● Exercise prompt: Only one stretch of the records below should be repeated. It starts with the line containing "Instruction: Switch to" and goes on through the line containing "Image resolution: width=836", exactly as written.

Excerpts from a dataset
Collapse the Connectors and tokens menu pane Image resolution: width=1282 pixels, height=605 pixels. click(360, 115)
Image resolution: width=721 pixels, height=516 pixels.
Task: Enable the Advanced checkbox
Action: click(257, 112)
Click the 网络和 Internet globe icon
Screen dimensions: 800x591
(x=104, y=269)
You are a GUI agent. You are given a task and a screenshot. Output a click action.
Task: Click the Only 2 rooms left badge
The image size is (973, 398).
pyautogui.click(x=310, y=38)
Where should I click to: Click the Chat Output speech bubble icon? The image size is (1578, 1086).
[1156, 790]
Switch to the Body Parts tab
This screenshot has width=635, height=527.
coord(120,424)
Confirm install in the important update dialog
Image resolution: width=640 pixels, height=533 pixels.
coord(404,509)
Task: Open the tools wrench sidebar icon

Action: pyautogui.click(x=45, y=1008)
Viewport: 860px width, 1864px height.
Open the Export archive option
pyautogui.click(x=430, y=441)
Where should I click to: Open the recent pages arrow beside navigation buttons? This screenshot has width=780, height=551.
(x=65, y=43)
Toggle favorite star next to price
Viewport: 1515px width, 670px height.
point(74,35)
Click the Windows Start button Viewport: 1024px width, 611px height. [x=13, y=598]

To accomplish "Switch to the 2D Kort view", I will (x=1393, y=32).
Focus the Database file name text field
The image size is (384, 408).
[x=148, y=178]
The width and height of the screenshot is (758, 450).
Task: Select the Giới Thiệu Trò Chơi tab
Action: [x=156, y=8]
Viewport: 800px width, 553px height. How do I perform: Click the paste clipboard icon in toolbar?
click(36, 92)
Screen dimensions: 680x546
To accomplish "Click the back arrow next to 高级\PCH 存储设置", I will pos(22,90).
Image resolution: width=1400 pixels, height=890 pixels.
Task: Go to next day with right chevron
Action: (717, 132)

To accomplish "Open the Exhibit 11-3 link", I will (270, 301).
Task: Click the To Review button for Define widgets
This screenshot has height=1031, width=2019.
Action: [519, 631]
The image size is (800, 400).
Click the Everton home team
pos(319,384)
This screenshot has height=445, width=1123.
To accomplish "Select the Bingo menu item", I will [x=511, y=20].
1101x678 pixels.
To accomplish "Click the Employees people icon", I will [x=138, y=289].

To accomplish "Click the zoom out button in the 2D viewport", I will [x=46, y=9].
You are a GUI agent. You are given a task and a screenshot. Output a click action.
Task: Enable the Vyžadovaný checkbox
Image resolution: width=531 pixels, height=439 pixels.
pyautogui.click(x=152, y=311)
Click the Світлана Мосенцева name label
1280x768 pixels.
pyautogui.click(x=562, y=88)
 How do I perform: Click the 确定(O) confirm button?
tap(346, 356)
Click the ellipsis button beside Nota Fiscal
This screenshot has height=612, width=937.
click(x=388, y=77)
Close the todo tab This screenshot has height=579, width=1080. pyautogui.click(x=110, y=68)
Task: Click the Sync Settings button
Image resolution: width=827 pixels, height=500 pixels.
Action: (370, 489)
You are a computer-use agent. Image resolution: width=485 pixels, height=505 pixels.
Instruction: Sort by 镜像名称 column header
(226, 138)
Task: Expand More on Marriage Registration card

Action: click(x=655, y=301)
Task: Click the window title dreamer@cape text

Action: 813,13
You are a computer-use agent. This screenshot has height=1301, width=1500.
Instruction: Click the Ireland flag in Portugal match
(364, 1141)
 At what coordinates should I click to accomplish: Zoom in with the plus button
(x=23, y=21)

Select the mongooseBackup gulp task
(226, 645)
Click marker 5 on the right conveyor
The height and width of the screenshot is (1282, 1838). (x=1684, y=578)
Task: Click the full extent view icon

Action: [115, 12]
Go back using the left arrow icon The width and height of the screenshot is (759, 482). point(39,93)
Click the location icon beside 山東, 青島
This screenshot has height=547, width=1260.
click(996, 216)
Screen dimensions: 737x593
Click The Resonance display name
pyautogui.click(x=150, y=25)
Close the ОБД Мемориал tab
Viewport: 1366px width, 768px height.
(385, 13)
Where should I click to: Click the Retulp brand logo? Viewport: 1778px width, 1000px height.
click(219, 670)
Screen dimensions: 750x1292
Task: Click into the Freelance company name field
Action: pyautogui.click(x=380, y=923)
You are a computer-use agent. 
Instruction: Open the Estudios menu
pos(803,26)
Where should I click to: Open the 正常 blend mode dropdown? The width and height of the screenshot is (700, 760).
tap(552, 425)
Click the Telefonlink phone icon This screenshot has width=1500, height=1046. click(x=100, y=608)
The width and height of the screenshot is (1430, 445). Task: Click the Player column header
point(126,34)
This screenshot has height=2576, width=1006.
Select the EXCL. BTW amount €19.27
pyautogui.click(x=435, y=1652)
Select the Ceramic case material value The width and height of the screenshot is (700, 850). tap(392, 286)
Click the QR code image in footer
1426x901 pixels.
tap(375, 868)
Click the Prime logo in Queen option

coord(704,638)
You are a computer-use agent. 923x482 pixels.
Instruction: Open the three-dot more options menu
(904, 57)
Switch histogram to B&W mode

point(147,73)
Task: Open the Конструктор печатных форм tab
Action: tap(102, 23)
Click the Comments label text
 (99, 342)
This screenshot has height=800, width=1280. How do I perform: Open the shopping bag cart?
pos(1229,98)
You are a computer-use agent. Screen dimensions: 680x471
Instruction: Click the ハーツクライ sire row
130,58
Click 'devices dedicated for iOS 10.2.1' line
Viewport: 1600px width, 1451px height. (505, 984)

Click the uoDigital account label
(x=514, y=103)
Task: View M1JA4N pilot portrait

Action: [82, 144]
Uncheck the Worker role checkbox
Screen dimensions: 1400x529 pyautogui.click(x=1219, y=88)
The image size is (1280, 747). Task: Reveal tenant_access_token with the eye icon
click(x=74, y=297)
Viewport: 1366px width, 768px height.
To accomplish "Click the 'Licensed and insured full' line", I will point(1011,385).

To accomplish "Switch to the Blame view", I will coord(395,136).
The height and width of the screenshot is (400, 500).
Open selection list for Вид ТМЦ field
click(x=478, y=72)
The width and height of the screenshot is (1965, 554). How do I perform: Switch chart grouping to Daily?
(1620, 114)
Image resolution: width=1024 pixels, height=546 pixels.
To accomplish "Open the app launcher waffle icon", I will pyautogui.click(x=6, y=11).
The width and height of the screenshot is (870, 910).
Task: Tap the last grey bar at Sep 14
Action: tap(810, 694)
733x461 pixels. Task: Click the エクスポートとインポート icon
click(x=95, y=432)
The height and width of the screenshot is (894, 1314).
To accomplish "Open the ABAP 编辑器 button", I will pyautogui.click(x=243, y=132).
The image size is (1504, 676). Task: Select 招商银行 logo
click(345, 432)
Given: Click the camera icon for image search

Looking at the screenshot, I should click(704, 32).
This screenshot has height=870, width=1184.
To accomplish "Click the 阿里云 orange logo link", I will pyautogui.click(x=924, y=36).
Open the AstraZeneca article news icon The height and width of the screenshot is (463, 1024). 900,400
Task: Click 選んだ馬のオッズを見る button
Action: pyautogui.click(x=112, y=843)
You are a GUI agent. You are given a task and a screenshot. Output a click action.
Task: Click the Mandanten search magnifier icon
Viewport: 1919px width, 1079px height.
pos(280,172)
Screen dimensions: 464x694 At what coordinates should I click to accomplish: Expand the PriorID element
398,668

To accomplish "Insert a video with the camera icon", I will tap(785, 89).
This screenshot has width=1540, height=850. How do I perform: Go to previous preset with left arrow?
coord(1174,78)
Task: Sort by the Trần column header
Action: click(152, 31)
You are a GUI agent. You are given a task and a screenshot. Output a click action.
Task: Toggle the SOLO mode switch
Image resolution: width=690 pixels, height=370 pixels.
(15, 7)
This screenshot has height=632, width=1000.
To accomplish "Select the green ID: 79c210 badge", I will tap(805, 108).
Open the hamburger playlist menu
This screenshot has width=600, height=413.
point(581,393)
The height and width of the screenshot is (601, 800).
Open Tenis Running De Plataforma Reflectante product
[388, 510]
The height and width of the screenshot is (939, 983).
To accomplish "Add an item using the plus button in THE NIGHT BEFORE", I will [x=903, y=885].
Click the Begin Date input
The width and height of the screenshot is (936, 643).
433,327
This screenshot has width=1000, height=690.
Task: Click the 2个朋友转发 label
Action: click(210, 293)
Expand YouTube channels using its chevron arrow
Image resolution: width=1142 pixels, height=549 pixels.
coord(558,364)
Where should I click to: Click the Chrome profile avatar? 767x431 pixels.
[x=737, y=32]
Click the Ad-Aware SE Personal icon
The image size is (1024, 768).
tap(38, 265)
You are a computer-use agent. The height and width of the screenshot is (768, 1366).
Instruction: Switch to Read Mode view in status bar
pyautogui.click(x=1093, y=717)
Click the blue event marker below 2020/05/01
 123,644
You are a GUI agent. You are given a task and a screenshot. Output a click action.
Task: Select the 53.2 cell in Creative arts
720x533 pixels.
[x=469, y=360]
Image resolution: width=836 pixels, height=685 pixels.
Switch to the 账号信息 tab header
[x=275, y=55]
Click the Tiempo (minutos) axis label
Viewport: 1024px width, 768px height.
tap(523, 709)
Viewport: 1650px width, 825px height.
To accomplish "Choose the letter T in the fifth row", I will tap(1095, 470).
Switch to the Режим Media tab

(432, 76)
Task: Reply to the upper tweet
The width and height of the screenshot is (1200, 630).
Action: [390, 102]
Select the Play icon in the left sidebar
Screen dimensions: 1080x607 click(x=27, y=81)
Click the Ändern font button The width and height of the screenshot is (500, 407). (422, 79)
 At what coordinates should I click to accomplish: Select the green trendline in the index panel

● Task result:
Instruction: Switch to Read Mode view in status bar
pyautogui.click(x=1093, y=717)
Click the blue event marker below 2020/05/01
 123,644
You are a GUI agent. You are given a task and a screenshot. Output a click action.
Task: Select the 53.2 cell in Creative arts
720x533 pixels.
[x=469, y=360]
Image resolution: width=836 pixels, height=685 pixels.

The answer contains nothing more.